Roughly 2 1/2 billion years ago, some algae began to photosynthesize, an astonishing development that led to the creation of plants and a myriad of complex life forms, including, incidentally, mankind.

Today, Eric Linton, a Central Michigan University assistant professor of biology, is studying the gene makeup of single-celled euglenoids — organisms that acquired the ability to photosynthesize from algae — to learn whether that evolutionary step was a single hallmark moment or a series of events over time.

Eventually, Linton hopes to learn whether dormant genes that once controlled photosynthesis in certain euglenoids can reactivate, shedding light on whether scientists can jumpstart long-dormant genes in other organisms, such as in humans to fight a host of diseases.

With a $354,000 grant from the National Science Foundation, Linton has begun a three-year project to perform complete genome sequencing of six forms of euglenoids, some of which long ago lost the ability to photosynthesize.

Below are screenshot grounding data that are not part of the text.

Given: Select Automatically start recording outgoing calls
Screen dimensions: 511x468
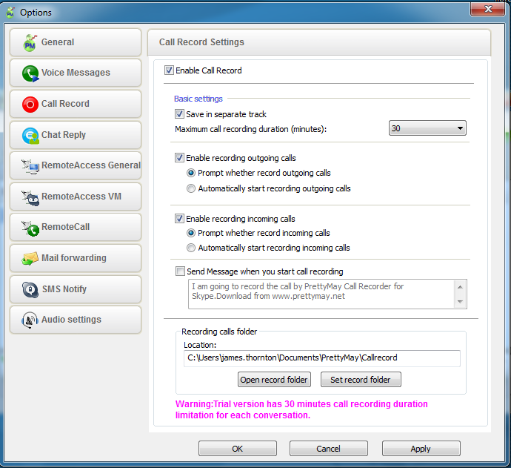Looking at the screenshot, I should pyautogui.click(x=191, y=188).
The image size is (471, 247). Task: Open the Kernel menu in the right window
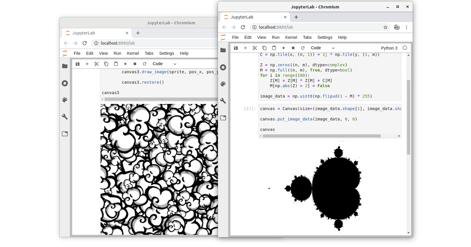(291, 37)
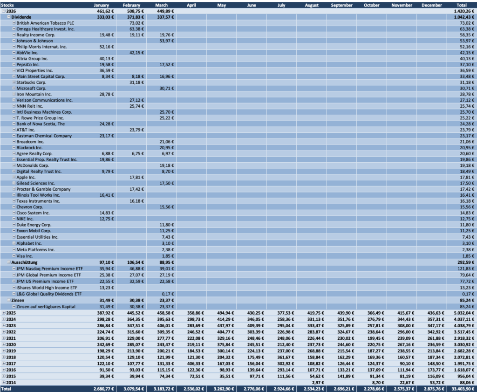Select the Total column header
The height and width of the screenshot is (392, 477).
[x=462, y=5]
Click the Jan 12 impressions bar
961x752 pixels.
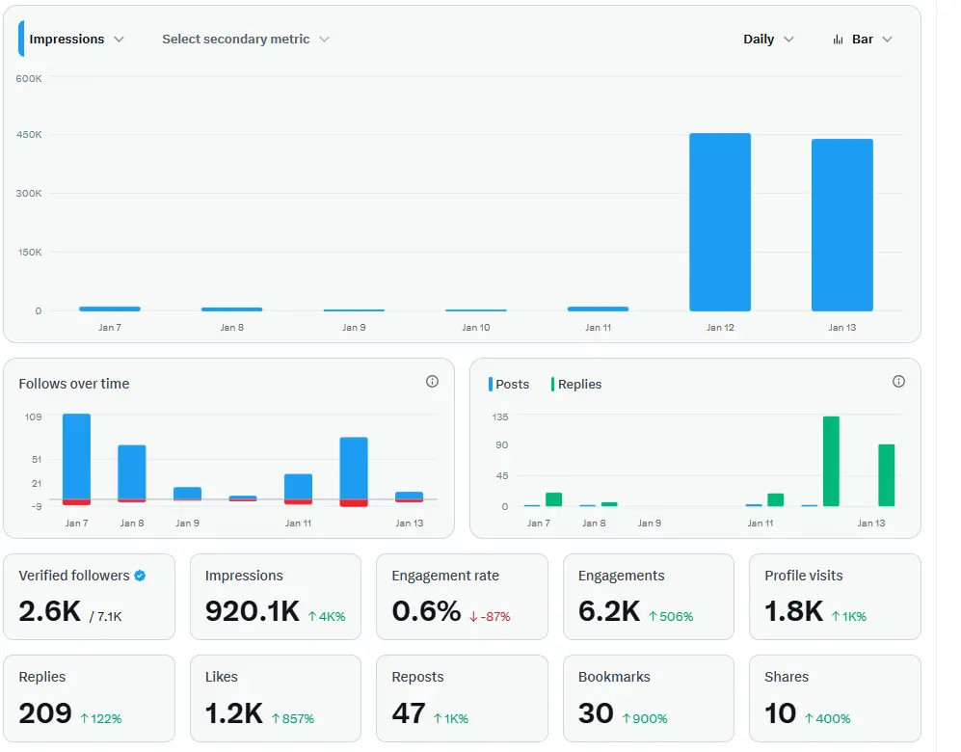click(719, 222)
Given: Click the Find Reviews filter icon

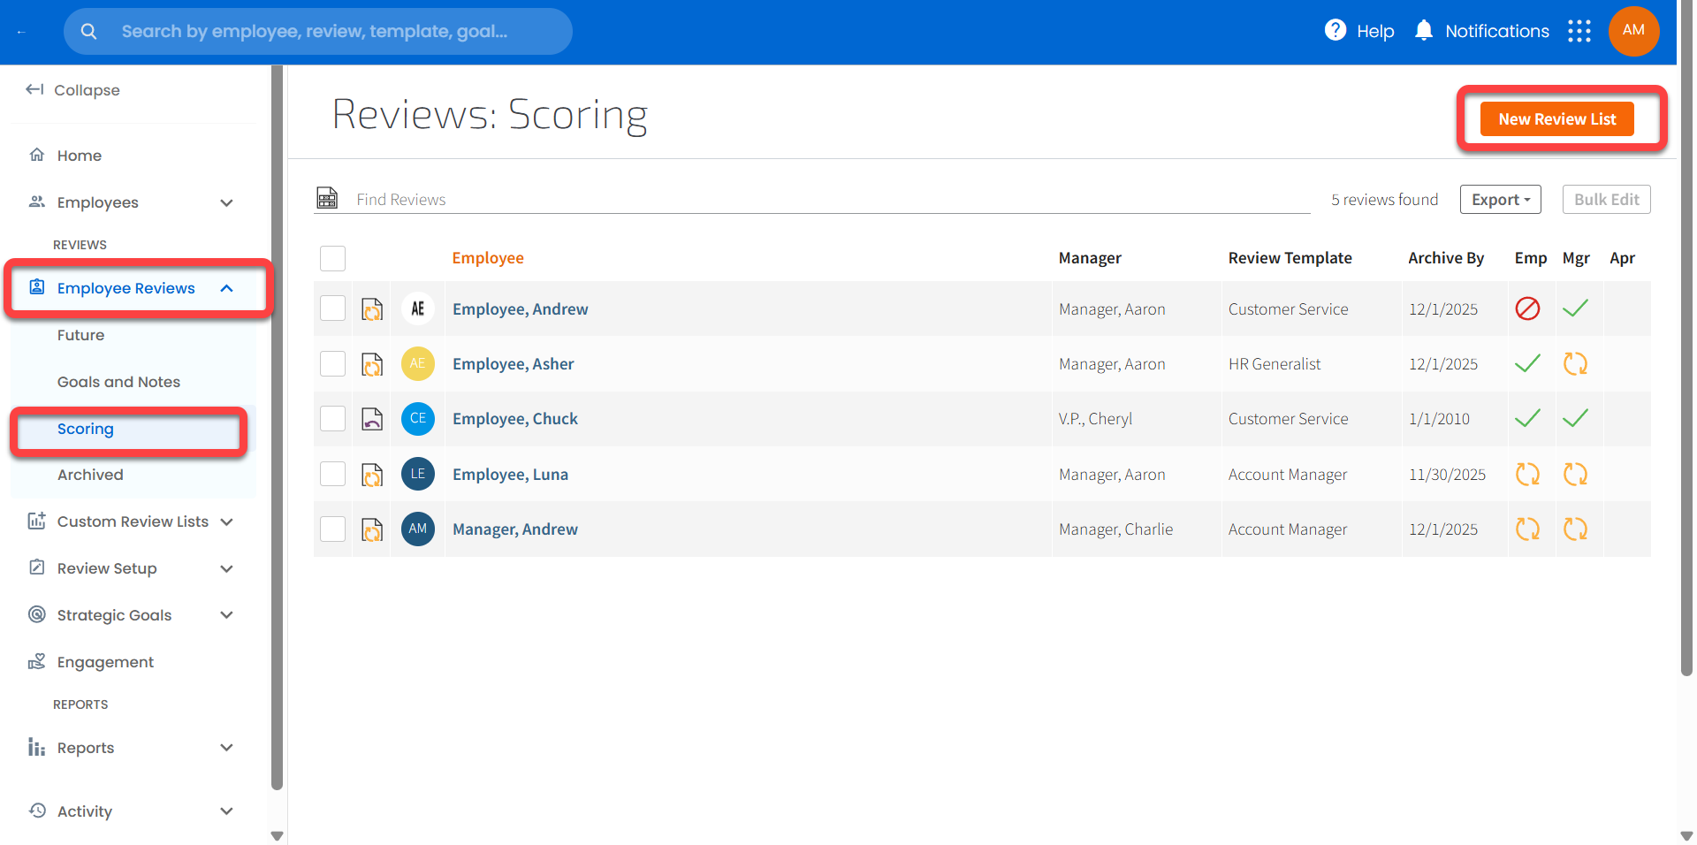Looking at the screenshot, I should (x=327, y=198).
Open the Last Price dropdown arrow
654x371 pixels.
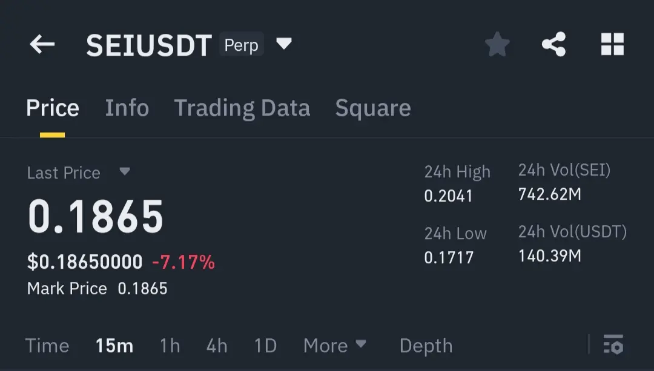[x=124, y=171]
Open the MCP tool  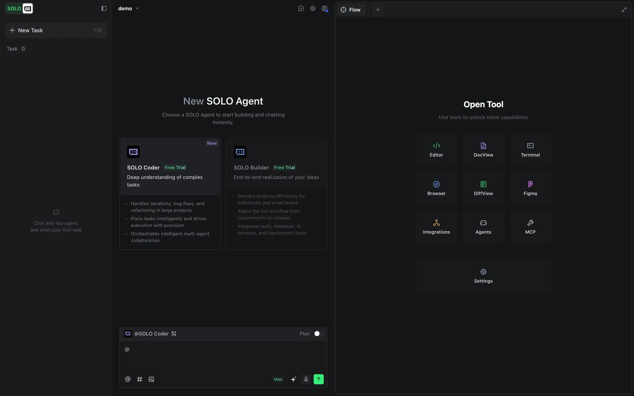530,226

A focus of Linton’s research is chloroplasts — components of euglenoid cells that serve as an engine for photosynthesis, or the synthesis of sugar from light, carbon dioxide and water. Some of the euglenoids under study have functioning chloroplasts, enabling photosynthesis; in others, the chloroplasts apparently are dormant.

By examining the genes for chloroplasts from six different euglenoids, Linton hopes to learn whether all acquired the ability to photosynthesize from the same ancestor, or multiple ancestors. Also, Linton wants to deduce how the genes are transferred, lost or evolved when two genomes are combined.

The discovery of supposedly dormant genes in the euglenoids raises questions about whether such genes — both in euglenoids and humans — can receive a man-made jump-start one day.

“If they are keeping these genes around,” Linton said, “they must be achieving something.”

Most genome sequencing will occur off-campus, but Linton plans on using a $50,000 differential interference contrast microscope — which provides near 3D imaging — for much of the study. A graduate student and two undergraduates will assist him.

Source: Central Michigan University